# Tool Gloat !!! Kurt D40



## Ulma Doctor (Aug 5, 2014)

i was huntin' on ebay last week and found a lil' gem i'd like to gloat about......:jester:


a Kurt D40 milling vise for $57.00











whaddya think? it only has a couple goofs that i can see, 1 on the left hand rail and one lil one on the moveable jaw.
someone didn't use a back up block. and then tried to drill on the moveable jaw...
 their loss my gain!


----------



## dave2176 (Aug 5, 2014)

Can't beat that with a sharp stick.


----------



## Andre (Aug 6, 2014)

What a great find!


----------



## ScrapMetal (Aug 6, 2014)

Wow! Hard to believe you got it at that price of the 'bay.  Sweet deal.

-Ron


----------



## Ulma Doctor (Aug 6, 2014)

ScrapMetal said:


> Wow! Hard to believe you got it at that price of the 'bay.  Sweet deal.
> 
> -Ron




yeah, i had to pinch myself when the Fed Ex truck showed up!!!


thanks for the compliments!!!


----------



## kd4gij (Aug 6, 2014)

It is total junk you need to send it to me for proper disposal.:rofl: By the way great find :thumbzup:. That would look right at home on MY G0704:thinking:


----------



## george wilson (Aug 8, 2014)

Clean it up nice,and repaint it in insignia blue.


----------



## middle.road (Aug 8, 2014)

Last auction we went to there were three or four and they all shot past $200 in a blink. 
And they were all heavily used.

It's fun getting deals like that isn't it?


----------



## Ulma Doctor (Aug 8, 2014)

middle.road said:


> Last auction we went to there were three or four and they all shot past $200 in a blink.
> And they were all heavily used.
> 
> It's fun getting deals like that isn't it?




i rarely see Kurt's for less than $150 anywhere, and most of those look like swiss cheese.
i found it through diligent searching...
IT FEELS GREAT to find a gem like this !!!!
:biggrin:


----------



## Cheeseking (Aug 8, 2014)

Congrats - $60 would be that much almost just to ship it!   That was a steal for sure.

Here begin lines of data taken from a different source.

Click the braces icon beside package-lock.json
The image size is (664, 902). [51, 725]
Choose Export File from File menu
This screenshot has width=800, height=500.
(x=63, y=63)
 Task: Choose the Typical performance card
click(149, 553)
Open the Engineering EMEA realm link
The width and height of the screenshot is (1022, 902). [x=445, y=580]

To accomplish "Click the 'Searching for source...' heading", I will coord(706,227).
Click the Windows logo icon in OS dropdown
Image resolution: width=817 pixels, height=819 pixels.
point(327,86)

You will love it.   
Think I got my D688 for $175 or 200 at an auction  (Completely caked with aluminum chips and coolant inside and out) and I felt lucky. 

Minor rant - Btw when my wife *****es about me spending $ on good tools I reply by showing her threads like this.   And I ask her so how much can you sell that 5th pair of black shoes you paid for $150 for????   Uh..... Yeah.   Zippo is right.   When I die and she has a garage sale i will be the genius LOL

Sent from my iPhone using Tapatalk


----------



## Ulma Doctor (Aug 8, 2014)

Cheeseking said:


> Congrats - $60 would be that much almost just to ship it!   That was a steal for sure. You will love it.
> Think I got my D688 for $175 or 200 at an auction  (Completely caked with aluminum chips and coolant inside and out) and I felt lucky.
> 
> Minor rant - Btw when my wife *****es about me spending $ on good tools I reply by showing her threads like this.   And I ask her so how much can you sell that 5th pair of black shoes you paid for $150 for????   Uh..... Yeah.   Zippo is right.   When I die and she has a garage sale i will be the genius LOL
> ...




Thank you!
the shipping was $27 fed ex, from 350 miles south of me .

:rofl:, i like the mini rant !!!

i'm very lucky, i have a tool fund for shop "consumables"(wink,wink).
if i can strategically articulate the need(want) for a tool or piece of equipment, i usually get the tool or equipment in question. 
i justify this by using the new found tool/equipment to do a paying job.
most times a tool is charged directly to the job i'm working on. then of course, i keep the tool. 
the equipment rarely takes more than a few jobs to pay for itself, so i usually get the best of both worlds.


----------